## OBJECTIVE
Please rewrite the stretch of the listing from the line containing "This screenshot has height=643, width=2308." through the line containing "click(236, 133)" as a Markdown table with the columns Row and Line. Give each line its own numbered row and omit blank lines.

## SUPPLIED MATERIAL
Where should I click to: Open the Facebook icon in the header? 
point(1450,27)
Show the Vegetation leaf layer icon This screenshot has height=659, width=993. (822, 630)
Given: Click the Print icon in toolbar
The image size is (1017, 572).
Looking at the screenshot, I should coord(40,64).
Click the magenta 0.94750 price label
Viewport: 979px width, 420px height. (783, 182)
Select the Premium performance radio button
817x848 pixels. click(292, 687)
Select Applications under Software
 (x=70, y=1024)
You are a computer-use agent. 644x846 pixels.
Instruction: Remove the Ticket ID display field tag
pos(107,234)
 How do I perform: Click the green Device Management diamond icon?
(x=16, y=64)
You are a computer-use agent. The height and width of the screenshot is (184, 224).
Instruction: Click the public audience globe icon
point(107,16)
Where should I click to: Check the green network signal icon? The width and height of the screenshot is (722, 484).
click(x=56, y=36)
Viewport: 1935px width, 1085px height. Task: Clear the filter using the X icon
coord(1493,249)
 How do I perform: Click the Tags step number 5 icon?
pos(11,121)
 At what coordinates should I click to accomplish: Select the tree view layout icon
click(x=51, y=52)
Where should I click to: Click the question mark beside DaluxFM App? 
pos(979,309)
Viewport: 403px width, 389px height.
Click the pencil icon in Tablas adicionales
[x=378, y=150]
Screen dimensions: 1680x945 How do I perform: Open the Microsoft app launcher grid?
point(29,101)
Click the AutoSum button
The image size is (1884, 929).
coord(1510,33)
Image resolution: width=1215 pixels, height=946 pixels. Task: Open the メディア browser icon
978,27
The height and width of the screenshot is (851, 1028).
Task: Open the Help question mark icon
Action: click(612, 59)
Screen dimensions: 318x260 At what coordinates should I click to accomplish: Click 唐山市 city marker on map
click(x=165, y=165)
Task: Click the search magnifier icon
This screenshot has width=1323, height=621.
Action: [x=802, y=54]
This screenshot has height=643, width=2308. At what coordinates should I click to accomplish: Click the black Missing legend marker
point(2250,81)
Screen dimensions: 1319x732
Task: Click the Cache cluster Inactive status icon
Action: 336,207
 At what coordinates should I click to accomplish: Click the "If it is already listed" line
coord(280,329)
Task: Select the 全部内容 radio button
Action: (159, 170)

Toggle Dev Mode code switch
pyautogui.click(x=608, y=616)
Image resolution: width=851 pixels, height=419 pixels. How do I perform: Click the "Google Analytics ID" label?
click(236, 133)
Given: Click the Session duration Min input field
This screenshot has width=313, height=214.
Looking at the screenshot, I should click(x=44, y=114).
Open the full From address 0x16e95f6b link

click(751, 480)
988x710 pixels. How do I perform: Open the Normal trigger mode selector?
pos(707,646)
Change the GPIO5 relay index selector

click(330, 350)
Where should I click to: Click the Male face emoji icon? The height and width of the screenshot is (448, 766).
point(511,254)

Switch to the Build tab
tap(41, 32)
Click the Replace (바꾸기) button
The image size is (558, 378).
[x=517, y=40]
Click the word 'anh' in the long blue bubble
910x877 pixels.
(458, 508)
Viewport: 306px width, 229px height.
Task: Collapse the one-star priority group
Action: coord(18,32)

## FINISHED ANSWER
| Row | Line |
|---|---|
| 1 | This screenshot has height=643, width=2308. At what coordinates should I click to accomplish: Click the black Missing legend marker |
| 2 | point(2250,81) |
| 3 | Screen dimensions: 1319x732 |
| 4 | Task: Click the Cache cluster Inactive status icon |
| 5 | Action: 336,207 |
| 6 |  At what coordinates should I click to accomplish: Click the "If it is already listed" line |
| 7 | coord(280,329) |
| 8 | Task: Select the 全部内容 radio button |
| 9 | Action: (159, 170) |
| 10 | Toggle Dev Mode code switch |
| 11 | pyautogui.click(x=608, y=616) |
| 12 | Image resolution: width=851 pixels, height=419 pixels. How do I perform: Click the "Google Analytics ID" label? |
| 13 | click(236, 133) |